• _Metin Bölümü_:
------------------------------------
Darbe girişimi sonrasında Parti Meclisi’ni olağanüstü toplamayan Kılıçdaroğlu, ne hikmetse HDP’li vekiller tutuklanınca PM’yi alelacele toplantıya çağırdı.
PKK tarafından hendekler kazılırken, şehirler yakılıp yıkılırken siz hiç Kılıçdaroğlu’nun PM’yi olağanüstü toplantıya çağırdığını duydunuz mu?
Ne gezer...
Can alıcı iki soru daha:
FETÖ ve PKK terör örgütlerinin savunuculuğunu yapan Cumhuriyet yerine diyelim ki DEAŞ terör örgütünün propagandasını yapan bir gazetenin yazarları tutuklanmış olsaydı, acaba Kılıçdaroğlu aynı tepkiyi gösterir miydi?
Tutuklananlar DEAŞ yanlısı ve propagandisti vekiller olmuş olsaydı, Kılıçdaroğlu, “demokrasi elden gidiyor, tiranlık rejimi kuruluyor!” der miydi?
Aynı sorular ABD-AB cenabı için de geçerli.
***
Hiç kuşku yok:
Kılıçdaroğlu CHP’si, terör örgütleri arasında fark görüyor.
En fenası, FETÖ ve PKK terör örgütlerine arka çıkıyor.
Sanki bu ülkede darbe girişimi olmamış ve sanki PKK terör örgütü her Allah’ın günü can almaya devam etmiyormuş gibi, darbecilerle ve terörist unsurlarla hesaplaşmayı bir yana bırakıp Cumhurbaşkanı Erdoğan ve AK Parti Hükümeti’ni doğrudan hedef alan hayasız saldırılarda bulunmak, gerçekte Kılıçdaroğlu CHP’sinin kimlerin projesi olduğunu gösteriyor.
------------------------------------
• _Sağlanan Veriler_:
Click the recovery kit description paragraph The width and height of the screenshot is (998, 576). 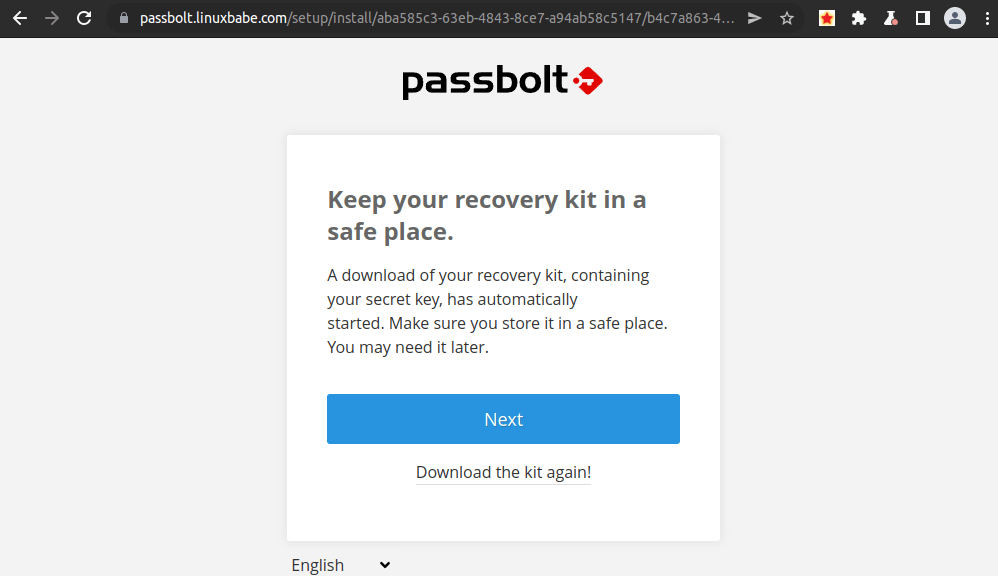[497, 311]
------------------------------------
• _Verilen Görev A_: Kılıçdaroğlu hakkındaki yazıyı iki cümleyle özetleyiniz.
• _Verilen Görev B_: Kılıçdaroğlu hakkındaki yazıyı kaldığı yerden sürdürünüz.

• _Görev Yanıtı A_: Yazıya göre Kılıçdaroğlu, darbe girişiminden sonra ve PKK şehirleri yakıp yıkarken Parti Meclisi’ni olağanüstü toplamamış, HDP’li vekiller tutuklanınca ise alelacele toplantıya çağırmıştır. Yazar, tutuklananlar DEAŞ yanlısı olsaydı aynı tepkinin gösterilip gösterilmeyeceğini soruyor ve Kılıçdaroğlu CHP’sinin FETÖ ile PKK’ya arka çıkarak Cumhurbaşkanı Erdoğan’ı ve AK Parti Hükümeti’ni hedef aldığını ileri sürüyor.

• _Görev Yanıtı B_:
PM bildirisi tam bir utanç vesikası.
Kendi ülkesinin Cumhurbaşkanı’nı ve hükümetini, DEAŞ ve FETÖ gibi terör örgütlerine arka çıkmakla suçluyorlar!
FETÖ’cü hainleri besleyip büyütenin Erdoğan ve hükümeti olduğu yalanı ile bir algı oluşturarak, darbe suçunu utanmadan Erdoğan ve AK Parti Hükümeti’nin omuzlarına yıkmaya çalışıyorlar!
Bu bildiri, gerçekte darbecilerin yanında kendini konumlandıran CHP’nin aynı zamanda terör seviciliğine de ibretamiz bir örnektir.
Cumhurbaşkanı’mızın şahsına yönelik söyledikleri tam bir ilkesizlik ve hayasızlık örneği...
Yalan ve çarpıtma üzerinden oluşturmak istedikleri algı, CHP’nin hangi üst aklın emrinde olduğunun da apaçık göstergesi.
CHP’nin geldiği nokta itibariyle ne kadar gayrı milli ve gayrı yerli olduğu gün gibi aşikar.
Pensilvanya’daki İblis’in siyasi ağzına dönüşmek, Kılıçdaroğlu’na doğrusu çok yakışıyor.
Diyetini böyle ödüyor besbelli.
FETÖ-PKK terör örgütlerini Türkiye’ye karşı kullanan malum devletlerin/güçlerin söylemleriyle, CHP bildirisinin muhteva olarak aynı olması elbette düşündürücüdür.
Kılıçdaroğlu kendi ülkesine bir Fransız, bir Alman gibi bakıyor.
ABD-AB Büyükelçileri ne diyorsa aynısını diyor.
Tıpkı HDP Eş Başkanı gibi iç savaş çığırtkanlığından medet umacak kadar ileri giden Kılıçdaroğlu CHP’sinin, terör seviciliği de artık giderek rahatsızlık veriyor.
***
HDP’nin sırtını dayadığı yer meğer sadece PKK değilmiş, asıl ABD ve AB imiş!
CHP’nin sırtını dayadığı yer de aynı merkezlermiş!
Yoksa birbirinin tıpkısının aynısı siyasetler izleme yoluna gitmezlerdi...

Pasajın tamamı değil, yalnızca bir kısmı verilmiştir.